[Provided material Boundary: Start]

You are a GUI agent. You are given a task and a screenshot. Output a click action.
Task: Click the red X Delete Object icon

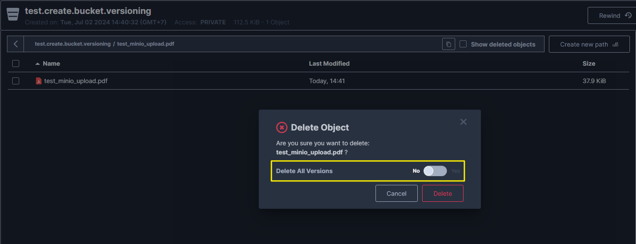(282, 127)
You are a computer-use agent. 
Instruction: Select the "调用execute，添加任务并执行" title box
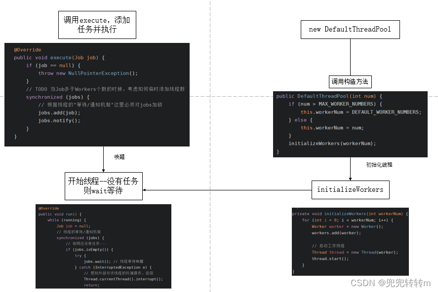pos(97,24)
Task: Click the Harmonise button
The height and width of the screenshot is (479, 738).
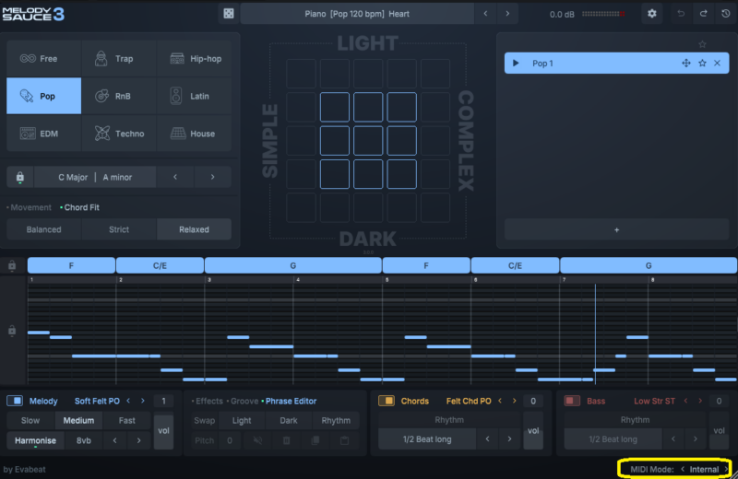Action: coord(36,440)
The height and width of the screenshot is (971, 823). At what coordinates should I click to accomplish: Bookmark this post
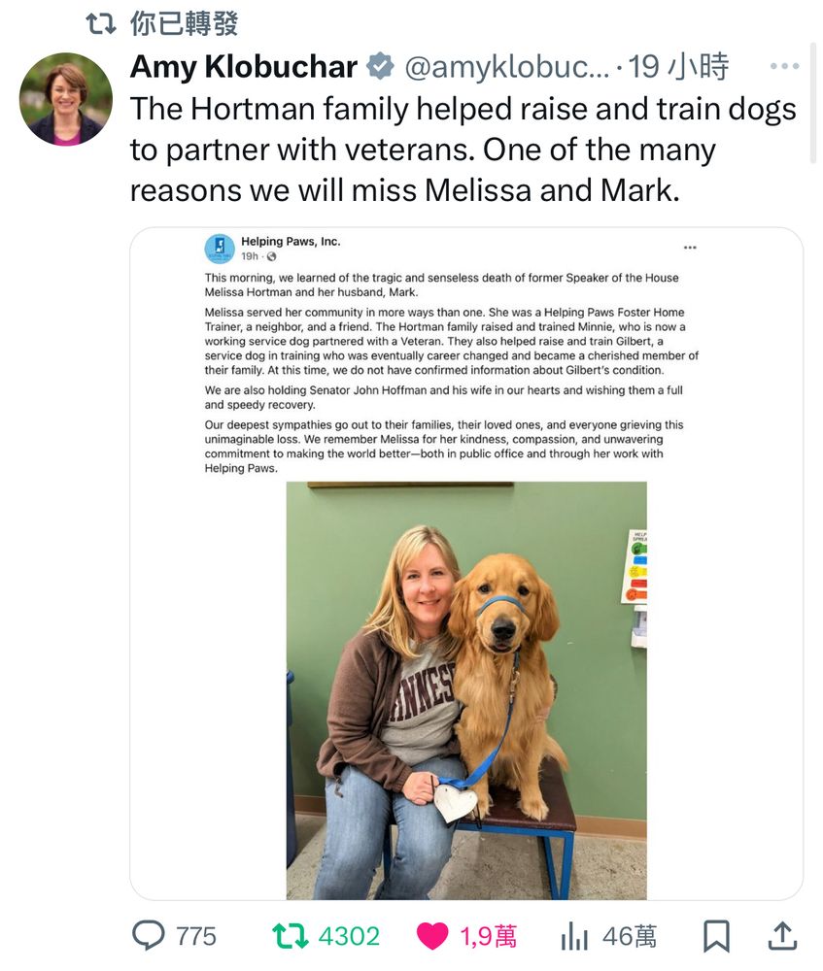click(716, 936)
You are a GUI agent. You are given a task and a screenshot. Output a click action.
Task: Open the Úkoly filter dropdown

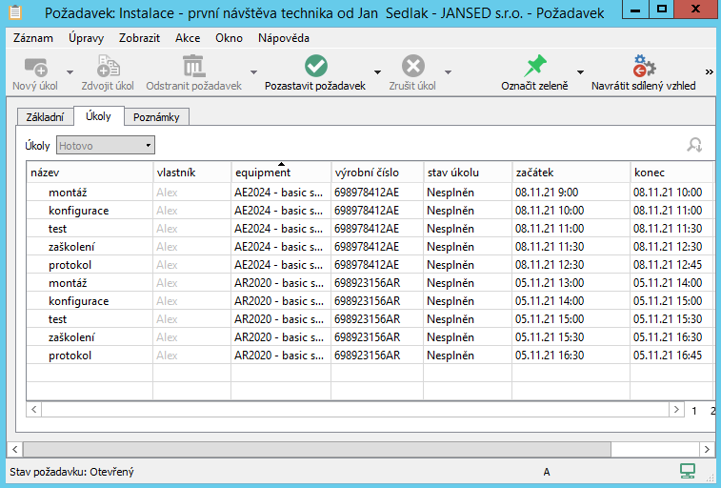(x=106, y=146)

[Provided material Boundary: End]

*The problem*
Where an image appears in the data, skip it, and return the rest verbatim.

*Solution to the exercise*
You are a GUI agent. You are given a task and a screenshot. Output a click action.
Task: Click the red X Delete Object icon

(282, 127)
You are a computer-use agent. 
Instruction: Select the "调用execute，添加任务并执行" title box
pos(97,24)
Task: Click the Harmonise button
The height and width of the screenshot is (479, 738).
Action: coord(36,440)
The height and width of the screenshot is (971, 823). At what coordinates should I click to accomplish: Bookmark this post
click(716, 936)
You are a GUI agent. You are given a task and a screenshot. Output a click action.
Task: Open the Úkoly filter dropdown

(x=106, y=146)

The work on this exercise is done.